Source material below:

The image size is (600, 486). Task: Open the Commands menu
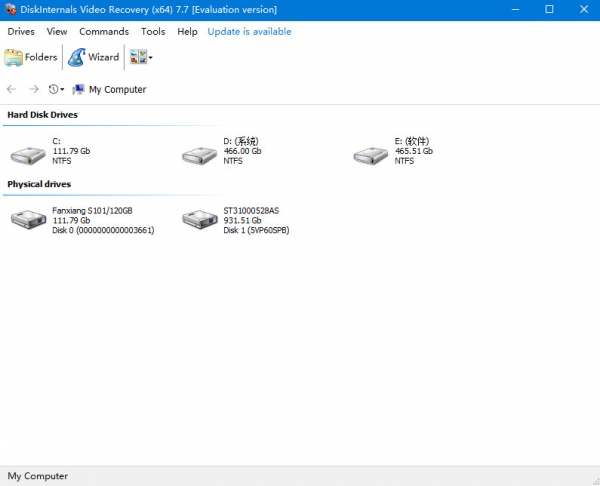104,32
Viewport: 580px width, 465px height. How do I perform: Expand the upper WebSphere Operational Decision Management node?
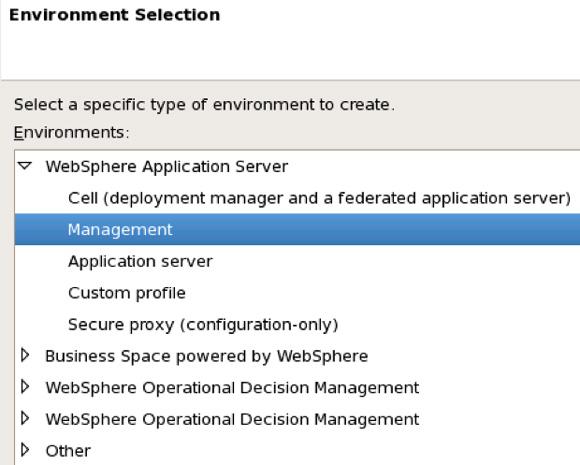[x=25, y=387]
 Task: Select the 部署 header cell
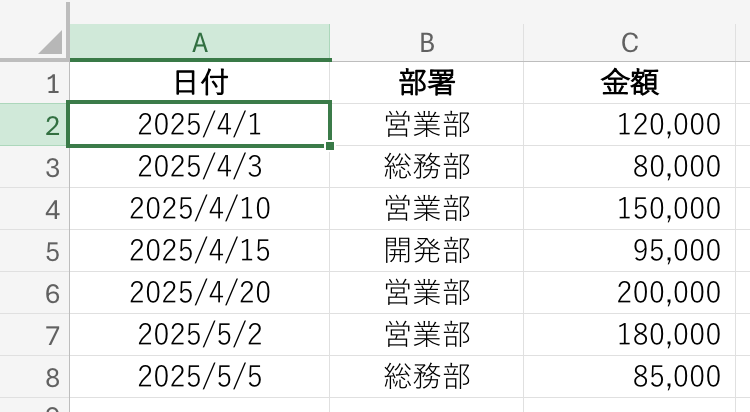click(427, 82)
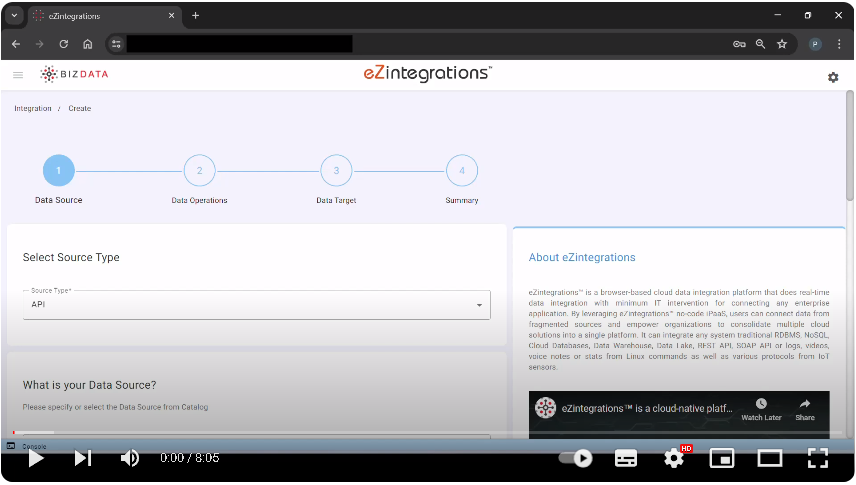Toggle the autoplay switch in player
Image resolution: width=856 pixels, height=485 pixels.
click(x=576, y=458)
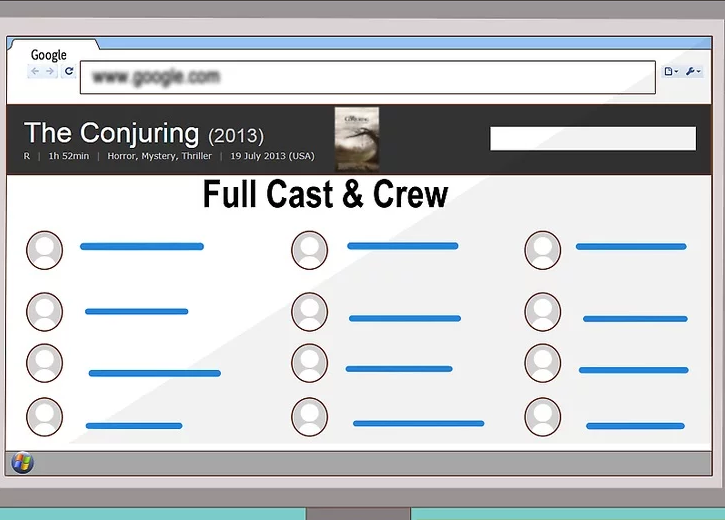
Task: Click top avatar in the right column
Action: tap(543, 250)
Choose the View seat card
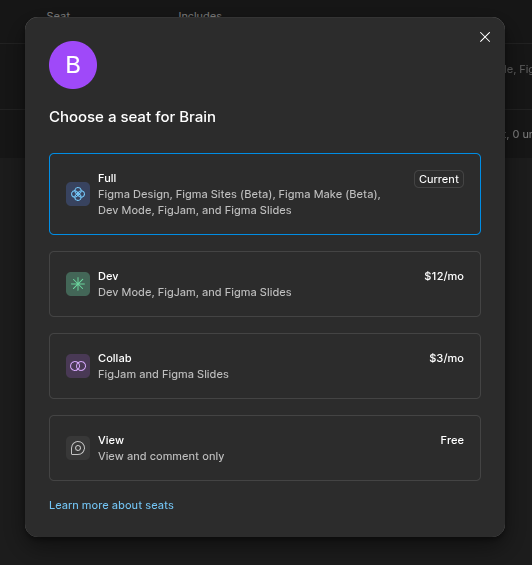The height and width of the screenshot is (565, 532). coord(265,448)
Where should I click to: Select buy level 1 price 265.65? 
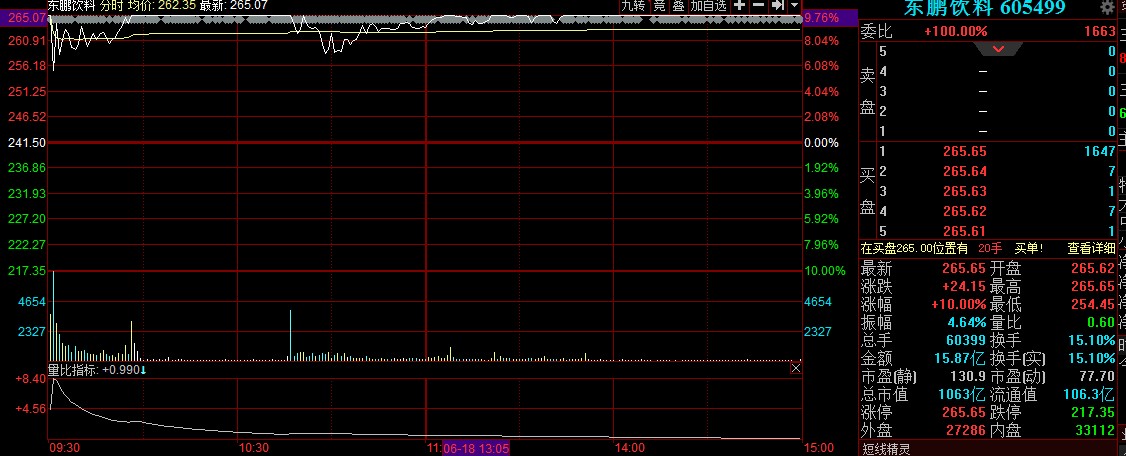964,151
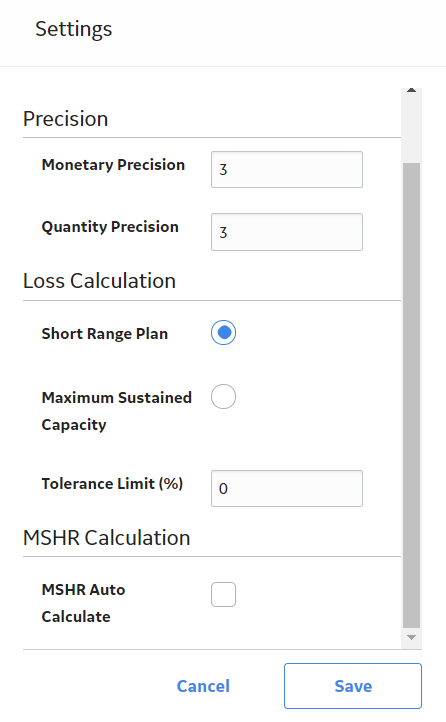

End of Source material.

Exercise |
Every line from the one containing "Choose the View seat card" through the end of the entries above is to be copied exactly; pictures are to be left out.

Solution to this exercise |
Choose the View seat card
The height and width of the screenshot is (565, 532). coord(265,448)
Where should I click to: Select buy level 1 price 265.65? 
964,151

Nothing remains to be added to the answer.